New Breast Screening Techniques Increases Diagnostic Accuracy

Research in Radiology reported that the addition of three-dimensional breast imaging (tomosynthesis) to standard digital mammography significantly increases the diagnostic accuracy by the radiologist and reduces false positive recall rates. The researchers said “this is the first major advances in breast imaging and breast cancer screening since the development of breast MRI.” “The beauty of tomosynthesis is that it addresses two major concerns with screening mammograms: missed cancers and false positives. ” Previously , as many as 30 percent of breast cancers were not detected and an additional 8 to 10 percent had to be recalled for further testing.

In the study 1,192 women from five sites, of whom 997 (780 screening cases and 217 women needing biopsy breast imaging) had complete data sets. Each woman had a standard digital mammogram followed by breast tomosynthesis involving a total of less than 3 milligram of radiation dose which is the FDA limit for a single mammogram. Two reader studies were carried out on 312 and 310 cases respectively.  Twelve radiologists participated in the first reader study, and 15 in the second.  A total of 48 cancers were included in the first reader study and 51 cancers in the second.

****

What you need to do:
• a. Translate this sentence from the breast screening article into Spanish: "Twelve radiologists participated in the first reader study, and 15 in the second."
• b. Reproduce the breast screening article from "New Breast Screening" up to and including "for further testing.".

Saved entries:
****

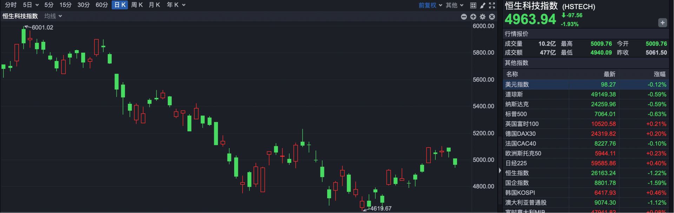Zoom out chart with minus icon
This screenshot has width=674, height=213.
pyautogui.click(x=464, y=16)
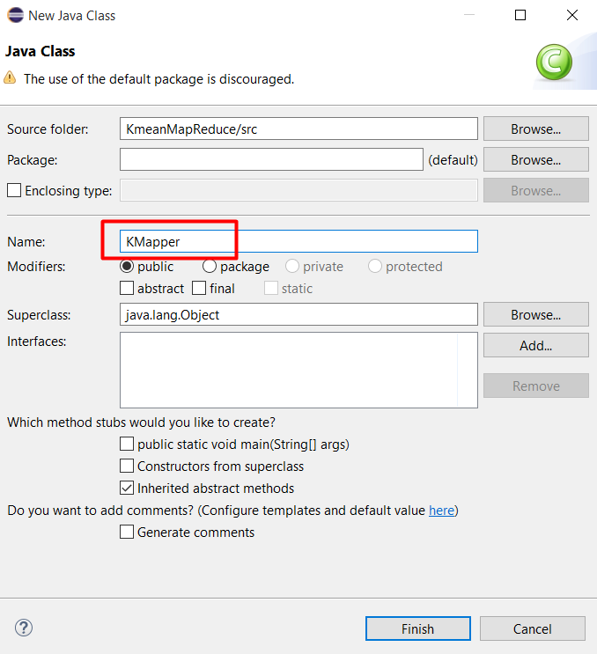Select the public modifier radio button
The height and width of the screenshot is (654, 597).
(127, 266)
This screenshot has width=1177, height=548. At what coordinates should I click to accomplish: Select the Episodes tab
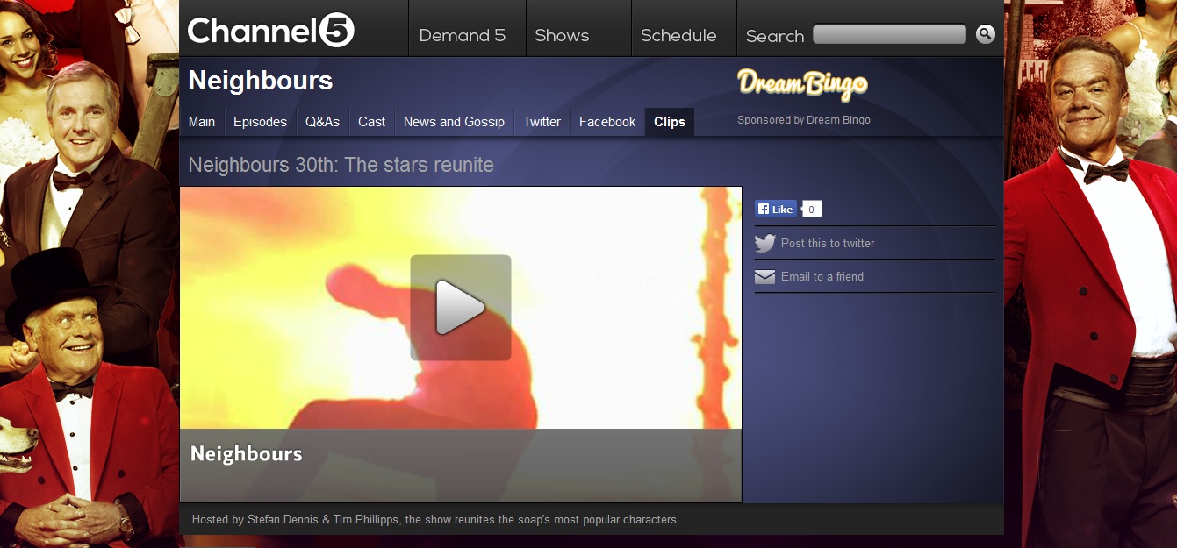[260, 122]
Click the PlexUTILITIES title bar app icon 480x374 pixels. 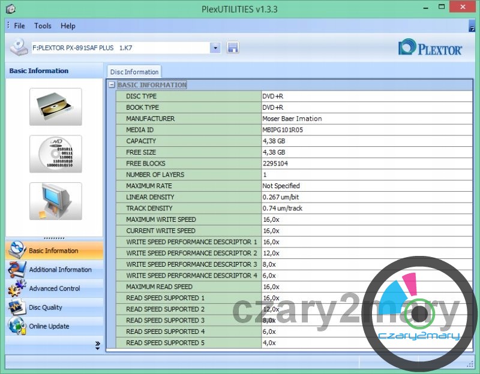tap(10, 9)
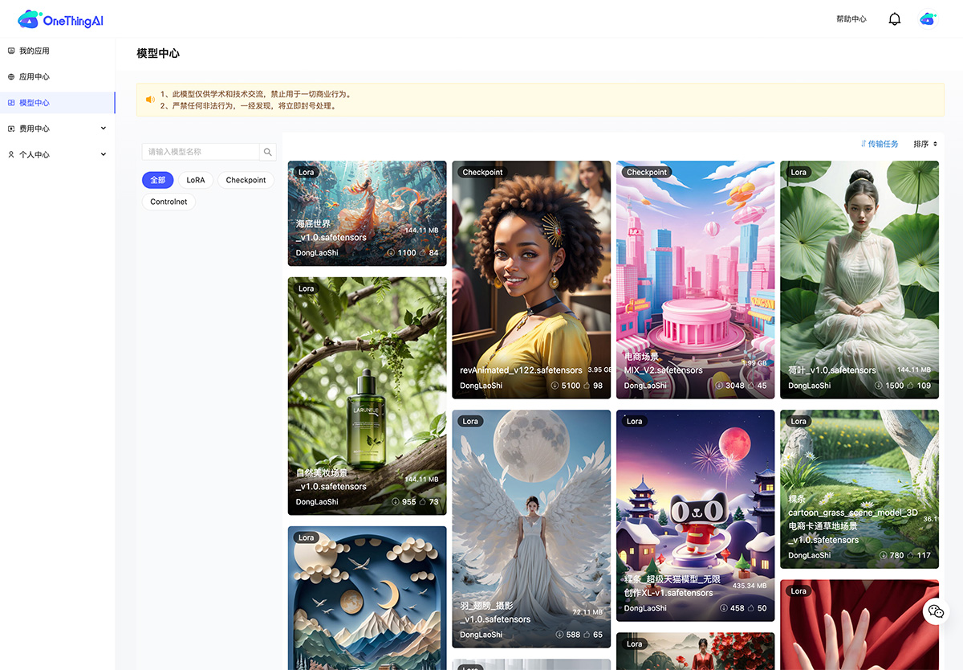Open the 帮助中心 link
The height and width of the screenshot is (670, 963).
point(851,19)
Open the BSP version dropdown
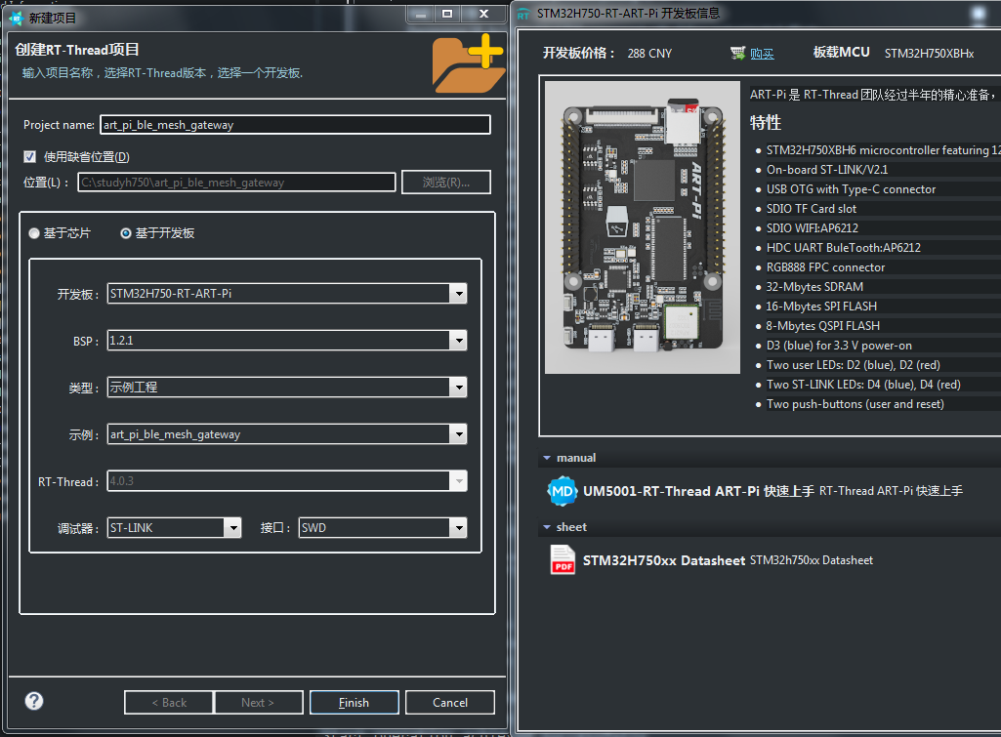The image size is (1001, 737). [457, 341]
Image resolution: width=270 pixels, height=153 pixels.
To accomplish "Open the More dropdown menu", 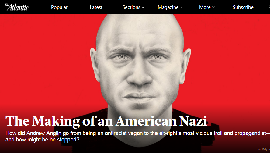I will pos(207,7).
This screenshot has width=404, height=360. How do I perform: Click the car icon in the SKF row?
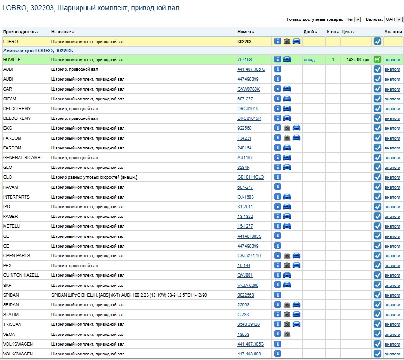pos(287,285)
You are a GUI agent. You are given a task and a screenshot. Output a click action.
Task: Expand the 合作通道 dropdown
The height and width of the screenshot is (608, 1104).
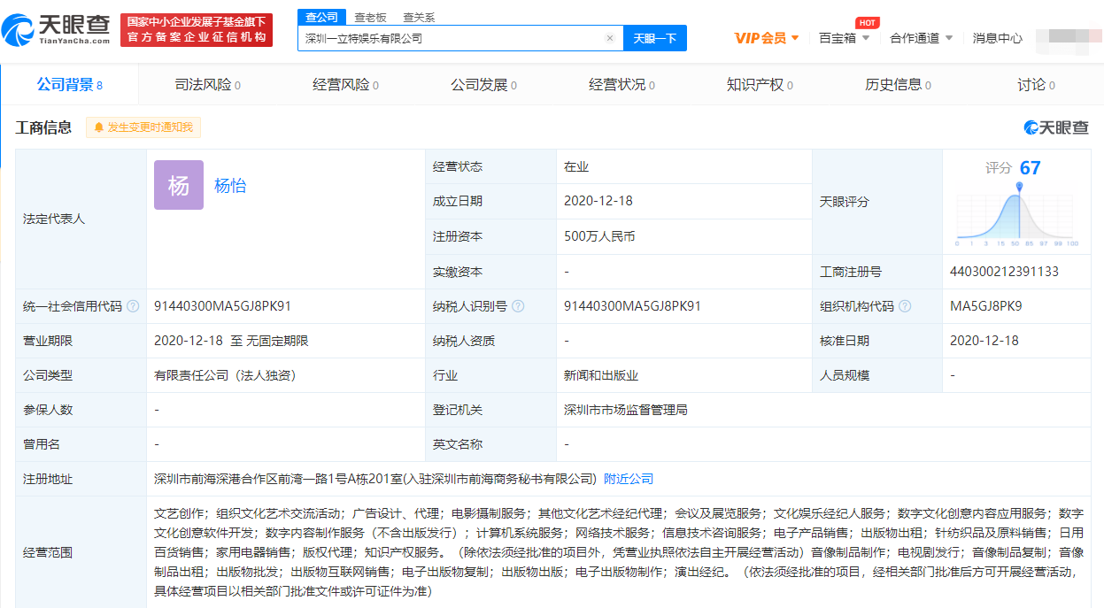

****

Responses to the exercise:
• a. Doce radiólogos participaron en el primer estudio de lectores, y 15 en el segundo.

• b.
New Breast Screening Techniques Increases Diagnostic Accuracy

Research in Radiology reported that the addition of three-dimensional breast imaging (tomosynthesis) to standard digital mammography significantly increases the diagnostic accuracy by the radiologist and reduces false positive recall rates. The researchers said “this is the first major advances in breast imaging and breast cancer screening since the development of breast MRI.” “The beauty of tomosynthesis is that it addresses two major concerns with screening mammograms: missed cancers and false positives. ” Previously , as many as 30 percent of breast cancers were not detected and an additional 8 to 10 percent had to be recalled for further testing.